ECLI:NL:RVS:2019:2294
Raad van State
- Hoger beroep
- J.J. van Eck
- Rechtspraak.nl
Hoger beroep tegen afwijzing verblijfsvergunning asiel en gevolgen van politieke activiteiten in Soedan
In deze zaak gaat het om het hoger beroep van de staatssecretaris van Justitie en Veiligheid tegen een uitspraak van de rechtbank Den Haag, die op 5 april 2018 een aanvraag van een vreemdeling voor een verblijfsvergunning asiel voor bepaalde tijd had goedgekeurd. De staatssecretaris had deze aanvraag eerder op 22 februari 2018 afgewezen. De rechtbank oordeelde dat de staatssecretaris een nieuw besluit moest nemen, waarbij rekening gehouden moest worden met de overwegingen in de uitspraak. De vreemdeling, die politiek actief is tegen de Soedanese autoriteiten, stelde dat hij bij terugkeer naar Soedan vervolgd zou worden of een reëel risico zou lopen op ernstige schade, zoals bedoeld in artikel 29 van de Vreemdelingenwet 2000.

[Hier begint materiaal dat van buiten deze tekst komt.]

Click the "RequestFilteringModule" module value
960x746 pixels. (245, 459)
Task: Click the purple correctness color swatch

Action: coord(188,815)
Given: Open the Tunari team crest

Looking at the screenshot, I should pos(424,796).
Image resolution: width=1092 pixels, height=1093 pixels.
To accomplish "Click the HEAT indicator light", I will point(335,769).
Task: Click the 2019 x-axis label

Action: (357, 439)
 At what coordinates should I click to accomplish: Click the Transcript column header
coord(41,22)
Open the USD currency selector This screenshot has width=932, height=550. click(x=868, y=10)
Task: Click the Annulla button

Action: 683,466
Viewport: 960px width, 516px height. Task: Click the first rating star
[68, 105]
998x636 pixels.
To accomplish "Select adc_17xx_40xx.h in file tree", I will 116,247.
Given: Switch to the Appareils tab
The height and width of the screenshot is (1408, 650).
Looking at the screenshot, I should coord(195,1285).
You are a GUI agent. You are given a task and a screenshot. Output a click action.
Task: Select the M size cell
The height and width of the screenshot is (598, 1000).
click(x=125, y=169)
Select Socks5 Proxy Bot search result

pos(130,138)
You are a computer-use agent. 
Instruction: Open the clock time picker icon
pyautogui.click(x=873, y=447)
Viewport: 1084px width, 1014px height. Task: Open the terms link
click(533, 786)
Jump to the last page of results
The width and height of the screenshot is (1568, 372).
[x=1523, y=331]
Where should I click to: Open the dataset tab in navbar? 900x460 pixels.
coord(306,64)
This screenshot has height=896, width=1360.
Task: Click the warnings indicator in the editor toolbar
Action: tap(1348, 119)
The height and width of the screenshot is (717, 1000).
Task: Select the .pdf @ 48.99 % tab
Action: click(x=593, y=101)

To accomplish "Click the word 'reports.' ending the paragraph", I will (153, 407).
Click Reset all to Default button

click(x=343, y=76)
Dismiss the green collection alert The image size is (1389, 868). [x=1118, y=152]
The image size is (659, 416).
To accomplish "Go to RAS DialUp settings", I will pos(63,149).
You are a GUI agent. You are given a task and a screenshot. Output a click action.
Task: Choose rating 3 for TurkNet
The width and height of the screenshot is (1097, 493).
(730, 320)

Tijdens de procedure werd bekend dat op 11 april 2019 president Omar Al-Bashir van Soedan was afgezet, wat de situatie in het land veranderde. De Afdeling bestuursrechtspraak van de Raad van State verklaarde het hoger beroep kennelijk ongegrond en bevestigde de uitspraak van de rechtbank, zodat de staatssecretaris een nieuw besluit kon nemen dat rekening hield met de gewijzigde omstandigheden in Soedan. Daarnaast werd het besluit van 25 oktober 2018, waarin de staatssecretaris de aanvraag opnieuw had afgewezen, vernietigd. De staatssecretaris werd veroordeeld tot vergoeding van de proceskosten van de vreemdeling, die op € 1024,00 werden vastgesteld.
De uitspraak benadrukt de noodzaak voor de staatssecretaris om de actuele situatie in Soedan in overweging te nemen bij het nemen van nieuwe besluiten over asielaanvragen, vooral wanneer er sprake is van politieke vervolging.